• Entries provided:
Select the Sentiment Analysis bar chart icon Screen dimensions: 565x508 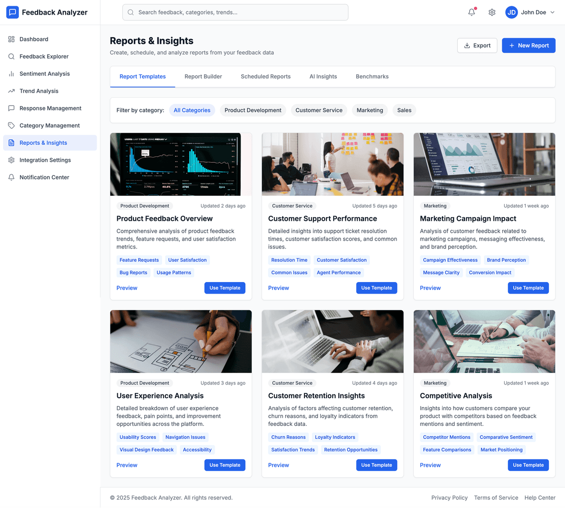pos(12,74)
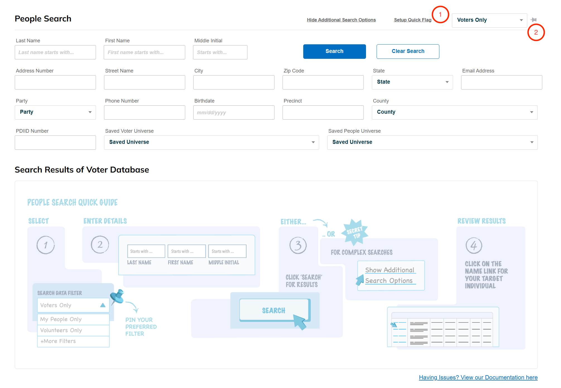
Task: Open the Voters Only filter dropdown
Action: [489, 20]
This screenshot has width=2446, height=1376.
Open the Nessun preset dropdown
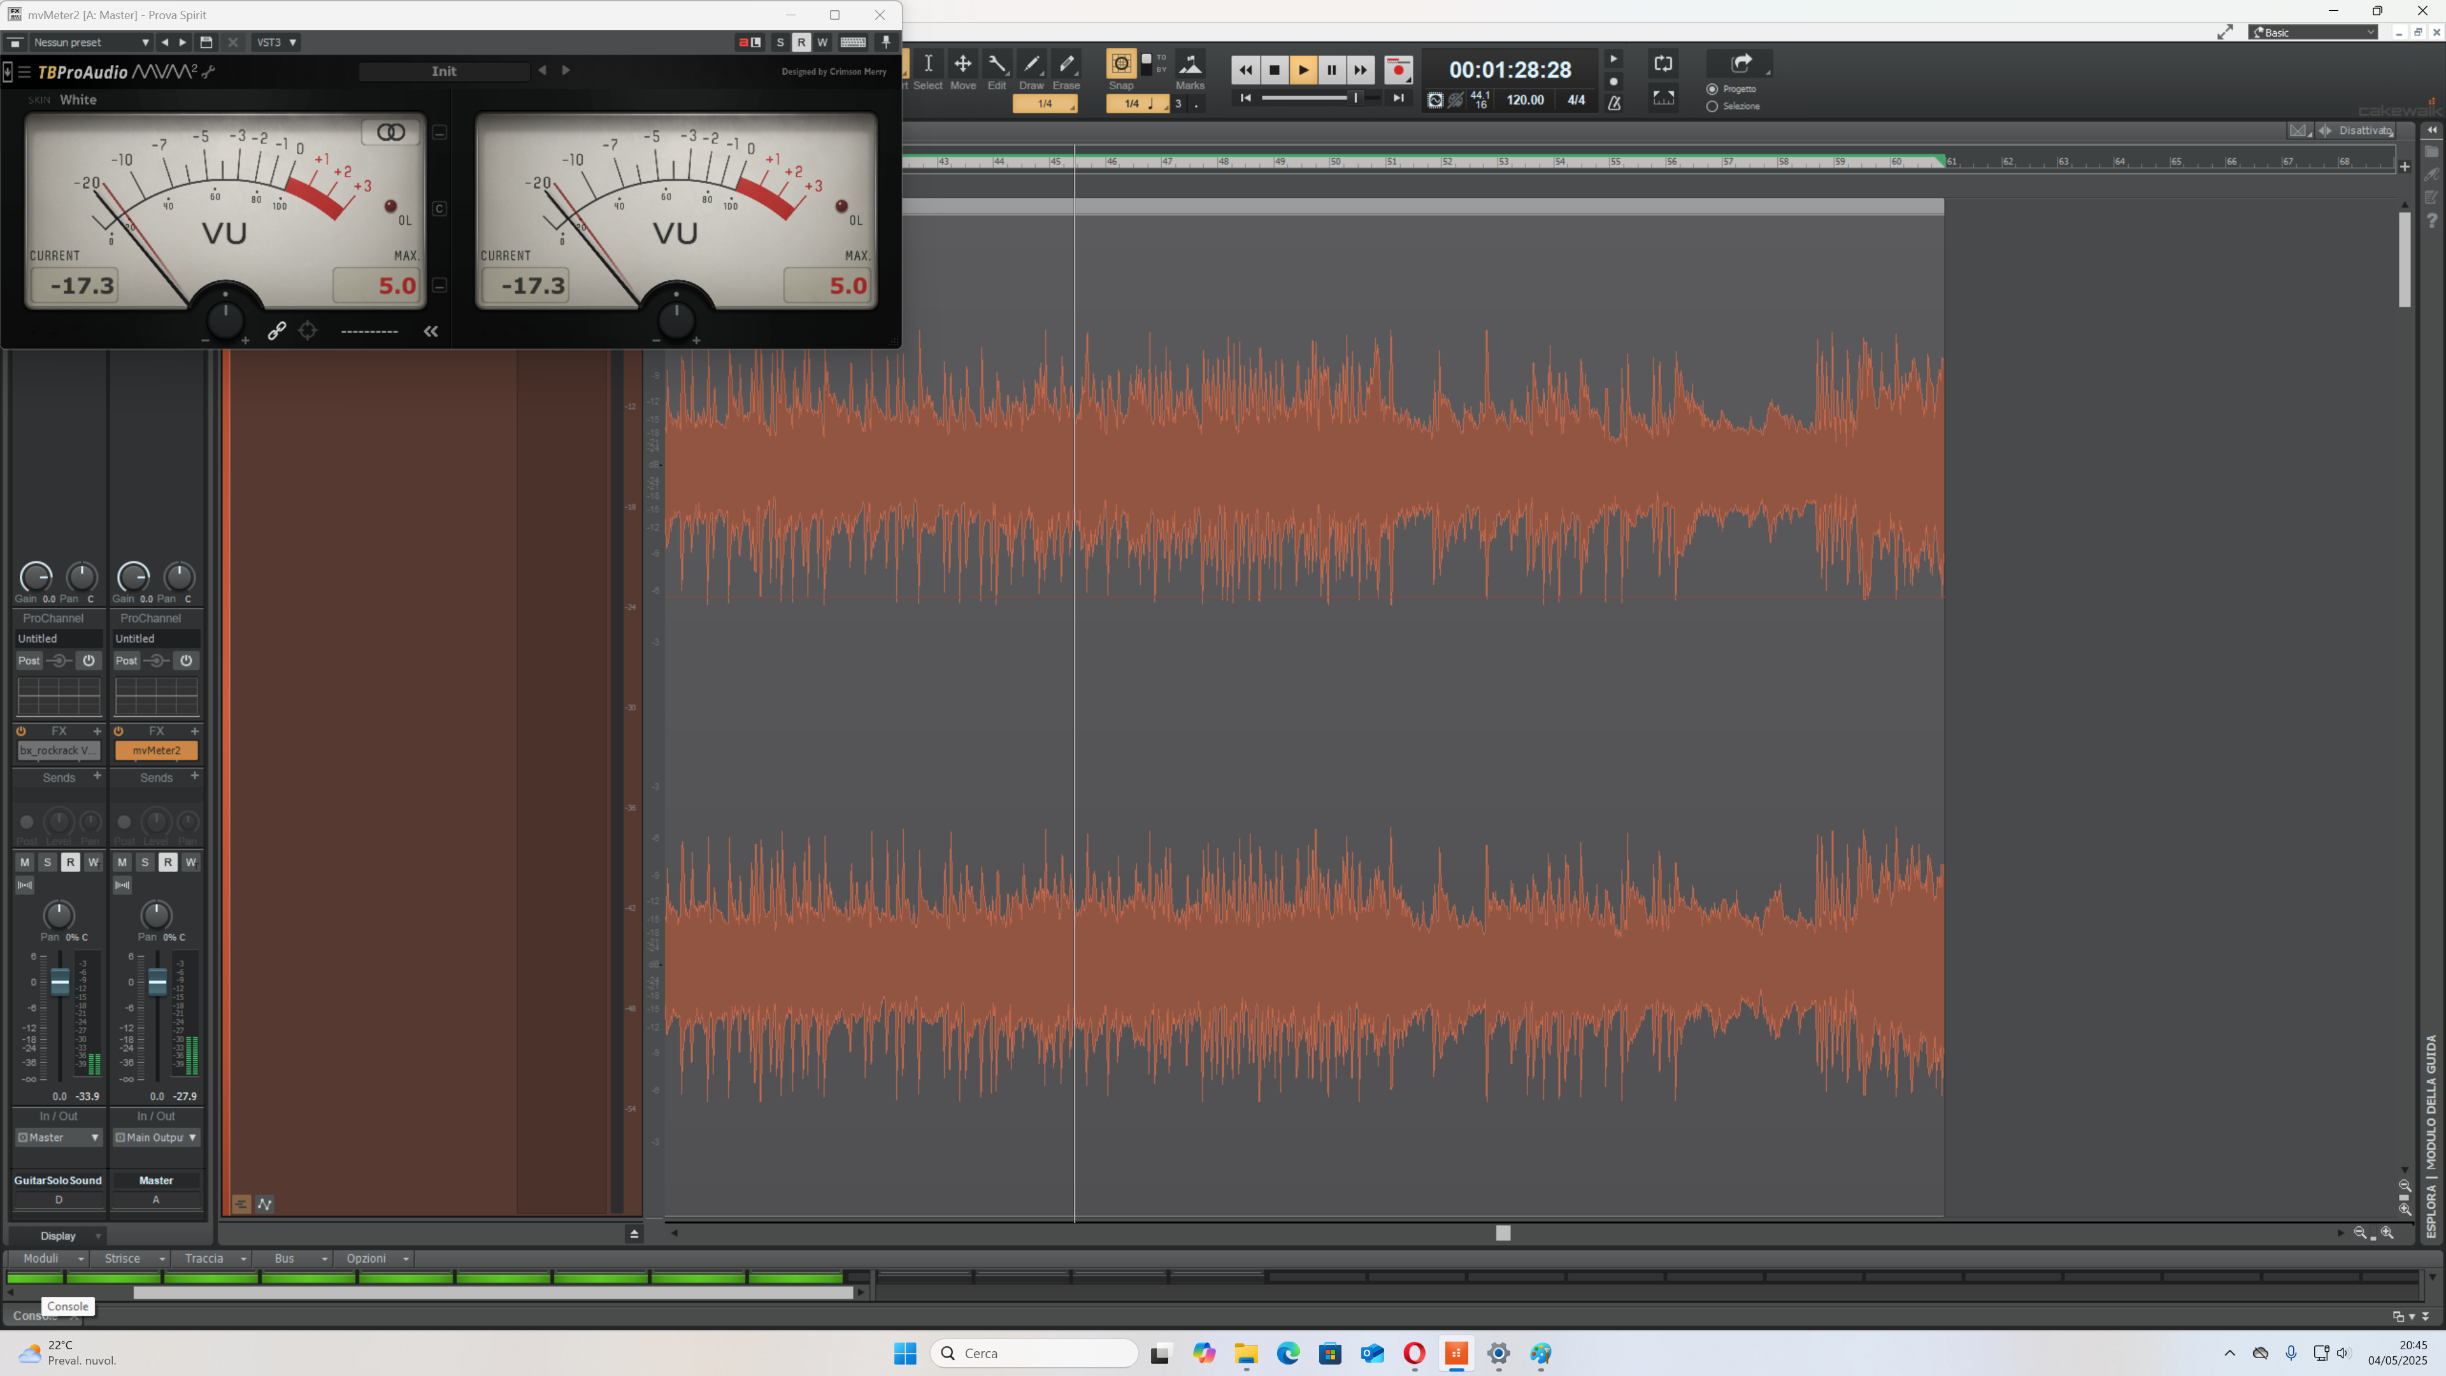click(90, 42)
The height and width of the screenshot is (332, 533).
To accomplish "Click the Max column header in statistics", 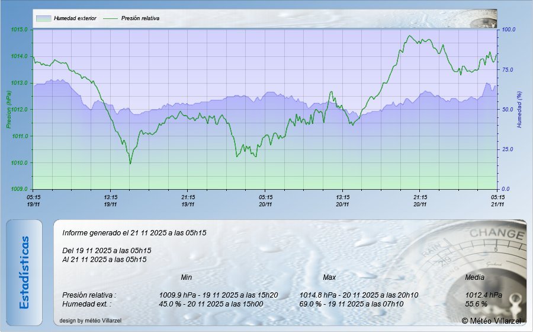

• Instructions for the task: Go line by line through the data above and report each one that holds the string "width".

• Exercise result:
This screenshot has width=2446, height=1376.
The height and width of the screenshot is (332, 533).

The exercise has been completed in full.